During 1964 while still in New York, Phillips and his then-girlfriend and bandmate, Michelle, experienced a brief separation. Phillips assumed that Michelle was in California and wrote his grief about where she might be and with whom. “Look Through My Window” is written almost like a conversation Phillips has with himself, or a close friend. The lyrics flow smoothly with the solemn melody, translating the fact that while he is not happy with the circumstances, he understands. What he didn’t know is she was only blocks away.
After the band’s move to California, other relationship tensions occurred, and the group never fully recovered. They were changed people after 1966. The lyrics of this song may well have been a hint to the band’s future. “We both knew people sometimes change…and nothing’s quite as sure as change.” The Mamas and the Papas changed, and so did the generation of sunshine.
Why is it a “Must Listen?”
I am a fan of this song because of its simplicity and conversational lyrics. After the success of their previous three singles, they released this song with high hopes of charting in the Billboard’s Top Five. But, it only reached number 24. The band then decided to release another single, “Words of Love,” to hopefully make up for the disappointment, and because of that, I feel “Look Through My Window” was overshadowed.
This song is all about letting go and acceptance. The opening harmony, “And the rain beats on my roof / And it does not ask for proof,” is a lovely beginning metaphor. Its as if Phillips is using the rain to show that things happen naturally and the proof is in the fact that it happened. Nothing else needs to be said or done to explain the change. This phrase is repeated throughout the song which ends with a fade out changing the last line to Phillips wondering if he still requires proof.
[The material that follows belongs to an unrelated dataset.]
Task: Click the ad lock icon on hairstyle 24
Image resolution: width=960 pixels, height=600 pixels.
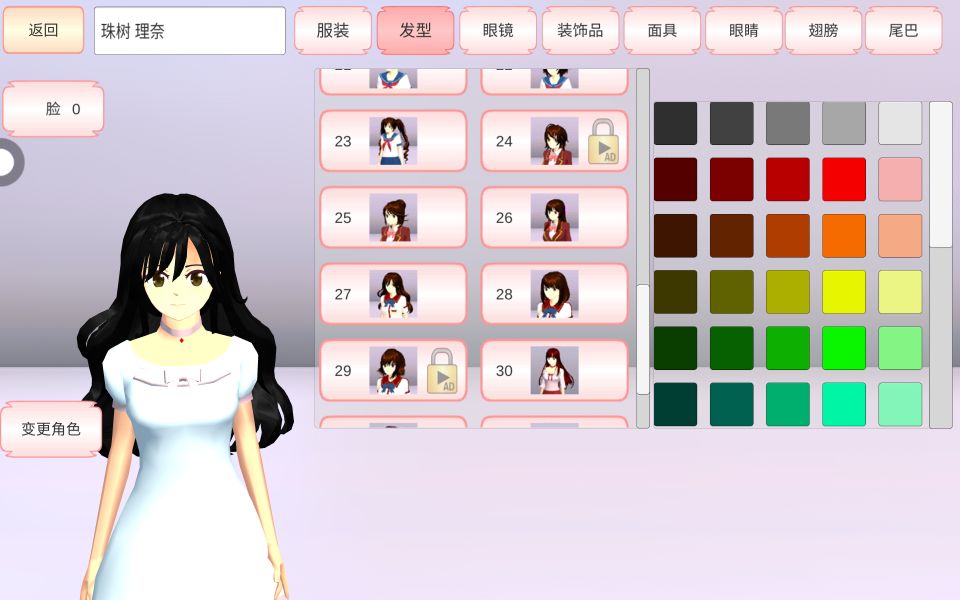Action: click(x=603, y=141)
Phillips lets the listeners into his and Michelle’s relationship. The song’s overall meaning comes from her quotes:
She always said, “I’m not like you” /
“When love is dead, for me it’s through” /
“And I will find and love someone new.”
Ouch. For Phillips, who wants to hold on to this love, these words leave a scar. Sometimes people fall in and out of love, and Michelle is saying she is okay if that happens to them. Phillips sings, “I must admit she knew her mind,” not precisely coming to terms with the idea of her possibly leaving, but acknowledging she was always honest with him about her feelings and beliefs.
This song is a must listen because everyone who has experienced love can relate. Something I have learned is that change can occur quickly. It has been a long road to understanding that some people change and their paths become distant from mine, and that is the central theme of this song; “Look through my window, yeah, to the street below / See the people hurryin’ by / With someone to meet, some place to go / And I know I should let go.” People move on, life moves forward, and so must we.
The rain doesn’t require proof for beating and change doesn’t require proof of changing.